Richard Spindler wrote:

I' implemented a very simple captcha, and haven't had a spam entry in
my guestbook ever since.

Keep in mind that when you use a image-based captcha, you make part of your site inaccessible to visually impaired users.

For a small-to-medium site, image-based captchas are unnecessary. Instead, you can simply add a text field to the form, and include a line next to it that says "type 1234 in this box to prove you aren't a spammer" (or whatever you choose).

This is much easier to code, accessible to people using text-to-speech software, and just as spam-proof on a small-to-medium site.
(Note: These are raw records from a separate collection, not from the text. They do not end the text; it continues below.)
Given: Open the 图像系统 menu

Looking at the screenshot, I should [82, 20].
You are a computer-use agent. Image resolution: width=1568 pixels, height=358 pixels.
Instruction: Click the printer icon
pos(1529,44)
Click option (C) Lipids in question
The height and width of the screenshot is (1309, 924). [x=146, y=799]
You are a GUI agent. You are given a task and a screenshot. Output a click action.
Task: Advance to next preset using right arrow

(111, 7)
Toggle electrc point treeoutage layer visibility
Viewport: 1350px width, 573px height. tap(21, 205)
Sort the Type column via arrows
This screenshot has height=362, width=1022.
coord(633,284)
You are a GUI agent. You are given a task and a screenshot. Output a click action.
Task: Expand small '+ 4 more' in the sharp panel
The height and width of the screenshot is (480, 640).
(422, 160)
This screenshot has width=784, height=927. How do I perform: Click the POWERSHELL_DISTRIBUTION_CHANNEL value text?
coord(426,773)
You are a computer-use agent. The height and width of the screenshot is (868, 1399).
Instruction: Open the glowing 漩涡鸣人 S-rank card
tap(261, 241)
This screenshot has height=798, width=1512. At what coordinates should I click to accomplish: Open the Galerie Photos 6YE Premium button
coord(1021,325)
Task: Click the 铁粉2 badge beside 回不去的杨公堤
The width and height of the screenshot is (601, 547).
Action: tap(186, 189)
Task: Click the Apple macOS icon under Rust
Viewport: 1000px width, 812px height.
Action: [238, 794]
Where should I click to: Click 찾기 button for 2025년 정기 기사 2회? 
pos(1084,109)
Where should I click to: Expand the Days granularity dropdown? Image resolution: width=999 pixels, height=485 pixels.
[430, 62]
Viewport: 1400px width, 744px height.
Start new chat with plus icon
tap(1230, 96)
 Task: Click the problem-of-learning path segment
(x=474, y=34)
Spammers only bother writing custom code to handle cases like this if it's worth the hour or two they'd need to spend on it (e.g., if Yahoo adopted this scheme to verify e-mail signups, a spammer would indeed write code to handle it), but no spammer is going to spend any time writing something that can parse this for a guestbook on a site that gets only a few thousand hits per month. (It would be easier for the spammer to simply add the spam manually.)

We provide a trivially modified version of FormMail.pl to our customers that works on such a scheme (<http://support.tigertech.net/formmail#prevent>), and it has 100% solved the problem of automated spambots sending mail to the form's owner.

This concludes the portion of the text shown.